By NEMS Daily Journal
Tupelo’s second Elvis statue was unveiled Thursday night in Fairpark. The bronze sculpture replicates a 1956 photo by Roger Marshutz of Elvis performing at a homecoming concert in the Fairpark area.
Photos from Neal McCoy of the statue leading up to be unveiled included.
Here are some facts about the statue.
• The statue is a little larger than life size. It’s 7 feet tall and is on a 4-foot-tall base.
• The base is made out of aggregate concrete, which was the popular style used in the 1950s. It has eight sides because Elvis’ favorite number was eight.
• Elvis faces the birthplace. His hand is stretched out so visitors can reach up and touch his fingertips like they would when he was performing.
• The placement of the statue is geared toward visitor photo opps. Tupelo City Hall is in the background from one angle and Tupelo Hardware is in the background from the other angle. The signage was changed on City Hall to add “Tupelo” as part of the project.

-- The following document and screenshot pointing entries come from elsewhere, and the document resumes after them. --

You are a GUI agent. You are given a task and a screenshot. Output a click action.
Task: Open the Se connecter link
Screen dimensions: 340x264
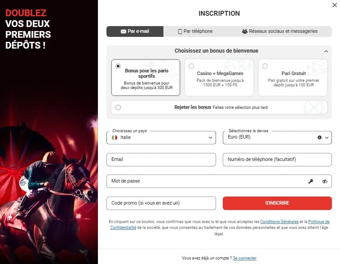point(245,258)
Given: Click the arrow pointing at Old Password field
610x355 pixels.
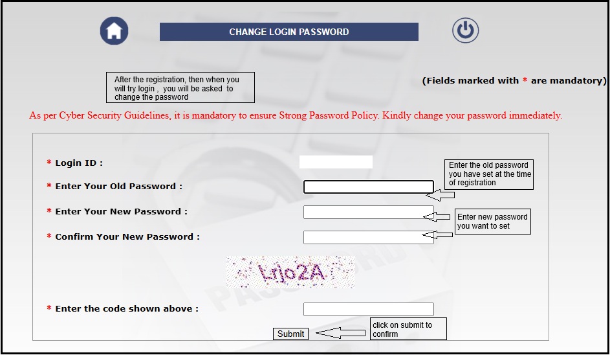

• Bill Beckwith made the sculpture in his Taylor studio. He also sculptured Chief Piomingo and William Faulkner.
• The Tupelo Convention and Visitors Bureau and the Tupelo Elvis Fan Club funded the project. The CVB contributed $50,000 and the Fan Club sold bricks to raise $25,000.
• Fans from around the world bought bricks. All 200 of the smaller bricks sold out.
• The interactive display features Elvis’ set list during the 1956 and 1957 concert in Tupelo.
• Visitors can use their smartphones to access video from the concert via an interactive display. They display also links to Tupelo’s promotional video, “Tupelove.” They also are invited to download GPS coordinates for the Elvis driving tour.
• Philips Day-Brite donated the lights for the statue.